There are two important factors to overcome spinal tuberculosis, i.e. killing and preventing the Mycobacterium tuberculosis to spread, also replacing and reconstructing the damaged bone. A study of biomaterial field has already invented a bone graft which could also take a role as an antibiotic drug delivering system to the bacteria, called Injectable Bone Substitute (IBS). This product offers an effective treatment because it could fill and adjust the space left by the infected bone along with delivering the drug needed. On the other side, the tissue engineering field keeps developing a scaffold for a biodegradable artificial supporting structure that could stimulate new bone tissue regeneration. For a fast, easy, cheap but satisfying result of the scaffold fabrication, in recent years, researchers start to utilize the 3D printing technology. This technology enables to produce an accurate custom bone scaffold by design.

 

This study focused on an innovation to overcome the spinal tuberculosis problem by combining the IBS and 3D printed bone scaffold. This innovation could provide a local drug delivery system along with tissue regeneration and bone reconstruction. In this study, 5 pore size variations of 3D printed bone scaffold which have been injected with IBS were tested. The bone scaffold was fabricated from Polylactide acid (PLA) filament using FDM method through an ordinary commercial 3D printer. The IBS was synthesized from nanohydroxyapatite, gelatin, streptomycin, and HPMC. The physical characterization performed in this study were functional group test, porosity test, degradation test and morphology test.

 

The 3D printed bone scaffold was tested by using FTIR to observe the specific functional group of PLA. There was significant C-O bond at 131.78 until 1041.74 cm^-1 and C=O bond at 1744.57 cm^-1. After IBS injection, the bone scaffold was also tested by using FTIR. The data showed that there were specific functional groups of each constituent material.

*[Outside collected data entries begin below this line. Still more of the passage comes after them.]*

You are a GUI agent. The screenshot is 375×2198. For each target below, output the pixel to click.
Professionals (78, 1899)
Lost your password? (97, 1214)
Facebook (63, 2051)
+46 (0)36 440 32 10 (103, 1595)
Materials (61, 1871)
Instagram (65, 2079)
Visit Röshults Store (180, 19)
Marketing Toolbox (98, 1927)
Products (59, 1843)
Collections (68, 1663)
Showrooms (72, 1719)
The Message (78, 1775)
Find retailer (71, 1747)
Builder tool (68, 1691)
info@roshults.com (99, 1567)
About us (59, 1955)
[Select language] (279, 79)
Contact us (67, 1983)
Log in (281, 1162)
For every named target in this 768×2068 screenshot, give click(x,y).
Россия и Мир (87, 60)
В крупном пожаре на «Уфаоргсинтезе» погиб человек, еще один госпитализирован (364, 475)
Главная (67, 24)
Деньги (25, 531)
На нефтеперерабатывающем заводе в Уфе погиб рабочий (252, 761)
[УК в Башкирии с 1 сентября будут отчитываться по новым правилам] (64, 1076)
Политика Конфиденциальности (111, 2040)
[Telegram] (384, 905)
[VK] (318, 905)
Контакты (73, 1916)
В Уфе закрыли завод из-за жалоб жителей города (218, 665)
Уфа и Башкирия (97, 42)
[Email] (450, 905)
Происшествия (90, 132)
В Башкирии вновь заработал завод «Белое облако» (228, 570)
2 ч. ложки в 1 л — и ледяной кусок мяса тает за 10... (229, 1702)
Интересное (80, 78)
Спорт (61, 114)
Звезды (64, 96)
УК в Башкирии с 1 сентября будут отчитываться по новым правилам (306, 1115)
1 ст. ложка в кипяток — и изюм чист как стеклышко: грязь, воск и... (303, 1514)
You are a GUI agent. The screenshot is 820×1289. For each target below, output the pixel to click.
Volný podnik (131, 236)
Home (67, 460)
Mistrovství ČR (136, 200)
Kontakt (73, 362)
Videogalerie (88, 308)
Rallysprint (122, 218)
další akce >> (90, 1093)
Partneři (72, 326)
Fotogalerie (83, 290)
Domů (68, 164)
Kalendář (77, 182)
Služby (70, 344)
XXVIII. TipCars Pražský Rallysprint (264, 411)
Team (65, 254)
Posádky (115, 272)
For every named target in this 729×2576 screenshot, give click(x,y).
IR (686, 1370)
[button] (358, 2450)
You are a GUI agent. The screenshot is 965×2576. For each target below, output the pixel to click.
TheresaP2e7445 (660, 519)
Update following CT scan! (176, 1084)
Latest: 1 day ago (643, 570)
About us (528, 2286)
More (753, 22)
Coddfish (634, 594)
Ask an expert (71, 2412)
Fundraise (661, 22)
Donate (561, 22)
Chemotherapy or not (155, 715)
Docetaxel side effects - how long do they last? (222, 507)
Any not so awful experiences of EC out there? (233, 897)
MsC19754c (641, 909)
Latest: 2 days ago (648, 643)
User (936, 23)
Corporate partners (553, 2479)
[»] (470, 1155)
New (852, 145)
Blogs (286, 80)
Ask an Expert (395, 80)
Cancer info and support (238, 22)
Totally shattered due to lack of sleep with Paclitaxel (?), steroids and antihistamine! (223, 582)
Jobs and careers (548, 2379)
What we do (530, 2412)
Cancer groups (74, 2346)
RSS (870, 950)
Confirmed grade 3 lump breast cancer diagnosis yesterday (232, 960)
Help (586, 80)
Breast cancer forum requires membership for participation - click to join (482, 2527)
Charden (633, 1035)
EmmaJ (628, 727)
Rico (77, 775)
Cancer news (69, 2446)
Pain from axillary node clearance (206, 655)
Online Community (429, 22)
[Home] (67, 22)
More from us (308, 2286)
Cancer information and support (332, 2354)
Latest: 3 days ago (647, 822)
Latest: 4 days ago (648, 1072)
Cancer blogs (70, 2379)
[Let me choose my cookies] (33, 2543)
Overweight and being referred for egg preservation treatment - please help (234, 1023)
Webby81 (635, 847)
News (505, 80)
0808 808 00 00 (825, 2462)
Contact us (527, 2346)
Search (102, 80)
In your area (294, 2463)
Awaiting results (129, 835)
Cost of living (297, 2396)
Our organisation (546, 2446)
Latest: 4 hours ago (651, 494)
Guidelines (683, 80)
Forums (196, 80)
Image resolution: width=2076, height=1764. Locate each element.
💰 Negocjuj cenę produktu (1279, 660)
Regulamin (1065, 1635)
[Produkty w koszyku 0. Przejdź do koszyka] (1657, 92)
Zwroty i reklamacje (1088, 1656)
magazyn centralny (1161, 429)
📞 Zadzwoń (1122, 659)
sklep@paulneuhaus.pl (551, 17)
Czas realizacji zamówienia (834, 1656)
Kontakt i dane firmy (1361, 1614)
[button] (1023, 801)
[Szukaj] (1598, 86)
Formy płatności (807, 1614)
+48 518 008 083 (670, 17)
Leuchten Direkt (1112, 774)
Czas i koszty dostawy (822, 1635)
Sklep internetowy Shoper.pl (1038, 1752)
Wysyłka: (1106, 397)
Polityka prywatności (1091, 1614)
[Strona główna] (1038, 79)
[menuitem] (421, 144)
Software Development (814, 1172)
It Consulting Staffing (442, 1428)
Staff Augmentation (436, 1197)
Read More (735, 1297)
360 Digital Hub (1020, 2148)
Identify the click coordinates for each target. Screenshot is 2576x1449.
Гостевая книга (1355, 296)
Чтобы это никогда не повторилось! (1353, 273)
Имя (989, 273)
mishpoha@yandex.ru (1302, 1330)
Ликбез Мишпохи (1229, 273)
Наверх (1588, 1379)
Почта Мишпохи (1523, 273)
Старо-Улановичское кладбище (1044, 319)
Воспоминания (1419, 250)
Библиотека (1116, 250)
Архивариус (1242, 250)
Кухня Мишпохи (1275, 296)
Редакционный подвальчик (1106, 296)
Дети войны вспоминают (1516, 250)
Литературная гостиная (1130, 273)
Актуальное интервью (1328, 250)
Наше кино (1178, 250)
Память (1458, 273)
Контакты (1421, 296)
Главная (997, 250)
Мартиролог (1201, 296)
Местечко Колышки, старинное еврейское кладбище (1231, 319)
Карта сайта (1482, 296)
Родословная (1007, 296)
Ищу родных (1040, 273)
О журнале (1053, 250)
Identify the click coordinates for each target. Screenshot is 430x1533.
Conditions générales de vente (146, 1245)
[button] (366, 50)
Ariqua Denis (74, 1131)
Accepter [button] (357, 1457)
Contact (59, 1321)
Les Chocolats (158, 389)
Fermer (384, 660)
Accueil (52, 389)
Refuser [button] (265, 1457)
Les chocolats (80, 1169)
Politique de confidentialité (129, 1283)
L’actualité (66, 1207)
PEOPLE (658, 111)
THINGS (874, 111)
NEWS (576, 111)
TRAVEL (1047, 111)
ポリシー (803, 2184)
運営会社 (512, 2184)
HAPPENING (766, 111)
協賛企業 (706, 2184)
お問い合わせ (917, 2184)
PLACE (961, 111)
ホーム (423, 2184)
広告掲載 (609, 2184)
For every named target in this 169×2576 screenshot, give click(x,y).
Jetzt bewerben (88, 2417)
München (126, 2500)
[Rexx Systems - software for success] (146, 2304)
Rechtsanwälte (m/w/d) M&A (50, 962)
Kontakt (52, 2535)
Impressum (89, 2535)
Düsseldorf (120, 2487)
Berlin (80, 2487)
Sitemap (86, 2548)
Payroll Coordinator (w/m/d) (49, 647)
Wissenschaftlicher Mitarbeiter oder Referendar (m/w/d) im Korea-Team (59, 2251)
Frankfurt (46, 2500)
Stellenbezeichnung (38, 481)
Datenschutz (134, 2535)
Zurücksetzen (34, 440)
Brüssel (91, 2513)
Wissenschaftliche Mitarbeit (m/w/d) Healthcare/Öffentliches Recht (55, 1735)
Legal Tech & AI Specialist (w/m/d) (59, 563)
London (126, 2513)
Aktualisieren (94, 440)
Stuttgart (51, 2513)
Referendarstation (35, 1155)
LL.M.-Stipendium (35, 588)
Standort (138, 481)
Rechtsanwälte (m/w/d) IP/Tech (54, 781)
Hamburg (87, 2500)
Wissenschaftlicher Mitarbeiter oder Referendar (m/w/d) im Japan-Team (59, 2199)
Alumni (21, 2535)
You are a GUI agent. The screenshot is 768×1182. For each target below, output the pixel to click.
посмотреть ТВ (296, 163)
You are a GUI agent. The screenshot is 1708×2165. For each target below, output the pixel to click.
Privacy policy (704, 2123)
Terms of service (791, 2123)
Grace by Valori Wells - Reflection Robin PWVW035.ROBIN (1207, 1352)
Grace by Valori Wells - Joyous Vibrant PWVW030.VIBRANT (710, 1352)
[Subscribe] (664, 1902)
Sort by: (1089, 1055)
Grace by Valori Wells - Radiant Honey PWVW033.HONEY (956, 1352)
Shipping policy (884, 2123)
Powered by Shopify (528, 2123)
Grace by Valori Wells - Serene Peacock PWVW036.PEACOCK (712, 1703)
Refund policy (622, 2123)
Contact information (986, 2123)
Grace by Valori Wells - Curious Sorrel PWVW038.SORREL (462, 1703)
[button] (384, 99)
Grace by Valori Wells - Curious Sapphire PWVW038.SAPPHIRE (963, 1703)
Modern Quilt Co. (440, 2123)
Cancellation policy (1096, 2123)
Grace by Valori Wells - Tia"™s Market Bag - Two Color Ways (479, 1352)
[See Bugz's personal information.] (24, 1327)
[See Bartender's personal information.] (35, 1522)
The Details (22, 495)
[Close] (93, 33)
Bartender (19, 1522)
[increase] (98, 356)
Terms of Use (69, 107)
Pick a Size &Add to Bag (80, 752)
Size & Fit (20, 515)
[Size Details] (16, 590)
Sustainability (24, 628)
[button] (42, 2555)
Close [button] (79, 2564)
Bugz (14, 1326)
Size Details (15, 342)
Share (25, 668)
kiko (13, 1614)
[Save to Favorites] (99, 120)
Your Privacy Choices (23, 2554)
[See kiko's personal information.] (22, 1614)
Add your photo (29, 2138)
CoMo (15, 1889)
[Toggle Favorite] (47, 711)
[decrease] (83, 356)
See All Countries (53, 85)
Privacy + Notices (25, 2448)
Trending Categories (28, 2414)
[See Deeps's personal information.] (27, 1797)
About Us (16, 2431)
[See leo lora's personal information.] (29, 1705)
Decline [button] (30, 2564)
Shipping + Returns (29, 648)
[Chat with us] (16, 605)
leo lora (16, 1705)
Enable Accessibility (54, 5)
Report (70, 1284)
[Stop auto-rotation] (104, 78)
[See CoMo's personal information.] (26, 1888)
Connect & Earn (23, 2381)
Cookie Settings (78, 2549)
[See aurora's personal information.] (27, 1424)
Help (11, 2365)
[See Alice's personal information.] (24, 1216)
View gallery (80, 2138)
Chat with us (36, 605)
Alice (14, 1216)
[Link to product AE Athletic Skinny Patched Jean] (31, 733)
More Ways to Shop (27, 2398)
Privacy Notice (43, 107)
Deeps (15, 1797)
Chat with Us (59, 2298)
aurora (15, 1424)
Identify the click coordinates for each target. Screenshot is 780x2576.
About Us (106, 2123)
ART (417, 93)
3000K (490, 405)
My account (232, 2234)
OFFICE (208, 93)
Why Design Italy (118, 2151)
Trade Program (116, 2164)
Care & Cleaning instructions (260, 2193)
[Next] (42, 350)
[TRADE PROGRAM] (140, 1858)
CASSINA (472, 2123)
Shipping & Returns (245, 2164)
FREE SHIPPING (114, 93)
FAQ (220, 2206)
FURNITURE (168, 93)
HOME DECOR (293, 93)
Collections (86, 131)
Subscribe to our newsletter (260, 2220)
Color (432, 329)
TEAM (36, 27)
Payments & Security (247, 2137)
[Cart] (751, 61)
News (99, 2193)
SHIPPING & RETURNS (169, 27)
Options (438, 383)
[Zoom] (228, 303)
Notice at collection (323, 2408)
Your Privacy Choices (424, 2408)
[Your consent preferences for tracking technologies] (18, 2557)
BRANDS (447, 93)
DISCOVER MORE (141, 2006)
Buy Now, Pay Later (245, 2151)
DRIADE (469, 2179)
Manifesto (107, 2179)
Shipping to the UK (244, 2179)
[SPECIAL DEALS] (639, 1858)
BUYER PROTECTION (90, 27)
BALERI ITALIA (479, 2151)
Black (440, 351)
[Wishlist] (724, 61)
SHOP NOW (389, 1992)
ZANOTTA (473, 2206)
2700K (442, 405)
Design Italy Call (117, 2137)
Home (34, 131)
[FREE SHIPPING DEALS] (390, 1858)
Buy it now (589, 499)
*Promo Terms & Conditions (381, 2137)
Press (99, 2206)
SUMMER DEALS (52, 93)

The ether functional group from streptomycin was found at 1078.22 and 1038.28 cm^-1. There were also specific functional groups for nano hydroxyapatite, gelatin and HPMC. The 3D printed bone scaffold’s morphology could be observed macroscopically. The pores have satisfactorily printed as if the design which has been made. The size of the pore designed would influence the porosity of the scaffold. The data indicated a positive trend correlation between the pore size and the porosity of scaffold. The scaffold was meant to be a biodegradable material. The degradation test has proven that the PLA based- scaffold could be degraded in Phosphate Buffer Saline (PBS), which represented the body fluid, exhibited by its decreasing pH value.

In conclusion, 3D printing technology could be potentially utilized in medical area, especially to overcome spina. The IBS associated- 3D printed bone scaffold is a potential alternative regarding to this case. For future study, there is still a need to develop this research to know whether the scaffold could really control the drug release by its pore size and design.